A friend backstage called out, "Don't just stand there -- sing something." So she did, and the audience was smitten.

But then, her audiences usually were.

After quickly landing a weeklong booking at the Harlem Opera House, the teen-ager caught the ear of multi-instrumentalist Benny Carter, who introduced the youngster to Chick Webb, the Baltimore-born drummer whose band was famous for "Stompin' at the Savoy." A week with Webb became a permanent place in the band, and after Fitzgerald's mother died, he even became the singer's legal guardian. (It was widely rumored that Webb and his wife actually adopted Fitzgerald, but even Fitzgerald was uncertain if that was the case).

Fitzgerald's first hit with the Chick Webb band was "(If You Can't Sing It) You'll Have to Swing It" in 1936, but it was the nursery-rhyme novelty "A-Tisket, A-Tasket" that really put her on the map. Said to be the biggest-selling record of the '30s, it stayed at No. 1 for 10 straight weeks and made Fitzgerald a star overnight.

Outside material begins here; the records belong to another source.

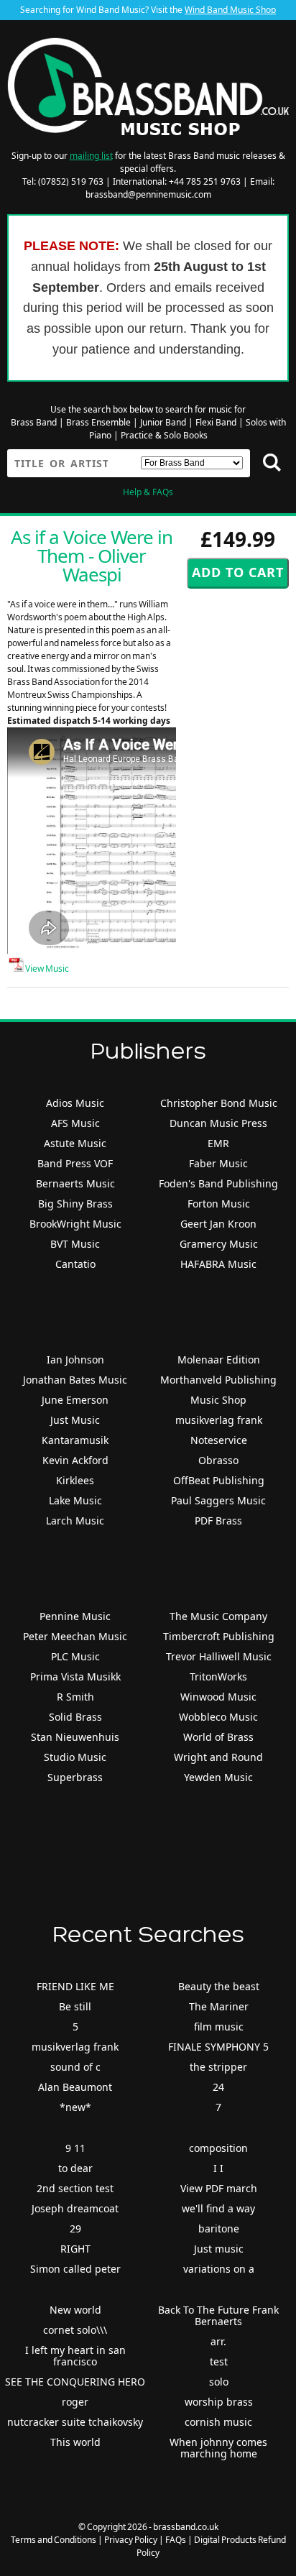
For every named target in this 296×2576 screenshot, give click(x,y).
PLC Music (75, 1656)
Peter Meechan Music (75, 1636)
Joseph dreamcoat (75, 2208)
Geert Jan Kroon (218, 1223)
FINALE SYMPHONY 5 (218, 2046)
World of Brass (218, 1737)
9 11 (75, 2148)
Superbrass (75, 1777)
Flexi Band (215, 422)
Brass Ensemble (98, 422)
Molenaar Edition (218, 1359)
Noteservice (218, 1440)
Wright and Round (218, 1757)
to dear (75, 2168)
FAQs (175, 2540)
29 (75, 2228)
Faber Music (218, 1163)
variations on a (218, 2269)
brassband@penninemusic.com (148, 194)
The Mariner (219, 2006)
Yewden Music (218, 1777)
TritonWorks (218, 1676)
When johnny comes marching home (218, 2447)
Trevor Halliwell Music (219, 1656)
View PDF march (218, 2188)
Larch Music (75, 1520)
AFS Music (75, 1123)
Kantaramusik (75, 1440)
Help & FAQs (148, 492)
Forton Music (219, 1203)
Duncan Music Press (218, 1123)
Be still (75, 2006)
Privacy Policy (130, 2540)
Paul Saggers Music (218, 1500)
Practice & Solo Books (164, 435)
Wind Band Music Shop (230, 10)
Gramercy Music (219, 1244)
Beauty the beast (218, 1986)
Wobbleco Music (218, 1717)
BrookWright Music (75, 1223)
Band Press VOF (75, 1163)
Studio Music (75, 1757)
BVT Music (75, 1244)
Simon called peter (75, 2269)
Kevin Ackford (75, 1460)
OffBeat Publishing (218, 1480)
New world (75, 2310)
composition (218, 2148)
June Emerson (75, 1400)
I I (218, 2168)
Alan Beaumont (75, 2087)
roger (75, 2402)
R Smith (75, 1696)
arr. (218, 2341)
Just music (219, 2248)
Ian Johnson (75, 1359)
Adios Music (75, 1103)
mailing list (91, 156)
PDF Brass (218, 1520)
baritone (218, 2228)
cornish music (218, 2422)
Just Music (75, 1420)
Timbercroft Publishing (218, 1636)
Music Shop (218, 1400)
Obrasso (218, 1460)
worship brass (219, 2402)
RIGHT (75, 2248)
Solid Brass (75, 1717)
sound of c (75, 2067)
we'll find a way (218, 2208)
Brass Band (34, 422)
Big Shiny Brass (75, 1203)
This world (75, 2442)
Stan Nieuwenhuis (75, 1737)
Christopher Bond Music (218, 1103)
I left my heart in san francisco (75, 2355)
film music (219, 2026)
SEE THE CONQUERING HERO (75, 2381)
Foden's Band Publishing (218, 1183)
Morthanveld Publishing (218, 1379)
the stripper (218, 2067)
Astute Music (75, 1143)
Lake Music (75, 1500)
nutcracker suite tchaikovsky (75, 2422)
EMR (218, 1143)
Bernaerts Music (75, 1183)
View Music (46, 968)
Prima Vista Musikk (75, 1676)
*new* (75, 2107)
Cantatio (75, 1264)
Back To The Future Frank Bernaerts (218, 2315)
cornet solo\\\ (75, 2330)
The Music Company (218, 1616)
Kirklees (75, 1480)
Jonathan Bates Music (75, 1379)
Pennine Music (75, 1616)
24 (218, 2087)
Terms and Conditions (53, 2540)
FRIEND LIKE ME (75, 1986)
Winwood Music (218, 1696)
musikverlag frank (218, 1420)
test (219, 2361)
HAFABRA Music (218, 1264)
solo (218, 2381)
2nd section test (75, 2188)
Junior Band (163, 422)
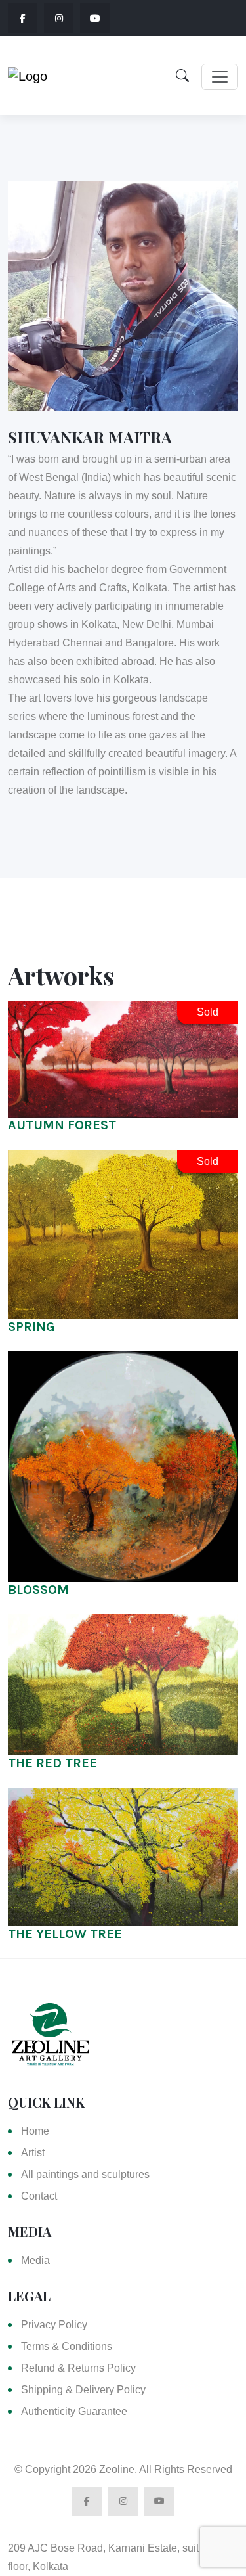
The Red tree (52, 1763)
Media (35, 2260)
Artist (33, 2152)
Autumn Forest (62, 1125)
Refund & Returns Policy (78, 2368)
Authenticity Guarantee (74, 2411)
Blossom (38, 1589)
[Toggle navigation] (219, 77)
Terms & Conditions (66, 2346)
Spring (31, 1326)
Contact (39, 2196)
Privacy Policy (54, 2324)
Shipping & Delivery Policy (83, 2389)
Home (35, 2130)
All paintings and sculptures (85, 2174)
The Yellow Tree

She not only stayed with Webb but took over as the band's leader after the drummer's death in 1939.

In 1942, she finally struck out on her own and had no trouble maintaining popular success while strengthening her reputation as a jazz musician. A pair of songs she recorded with the Ink Spots, "I'm Making Believe" and "Into Each Life Some Rain Must Fall," topped the charts in 1944, and she continued to have Top-10 success through the end of the decade.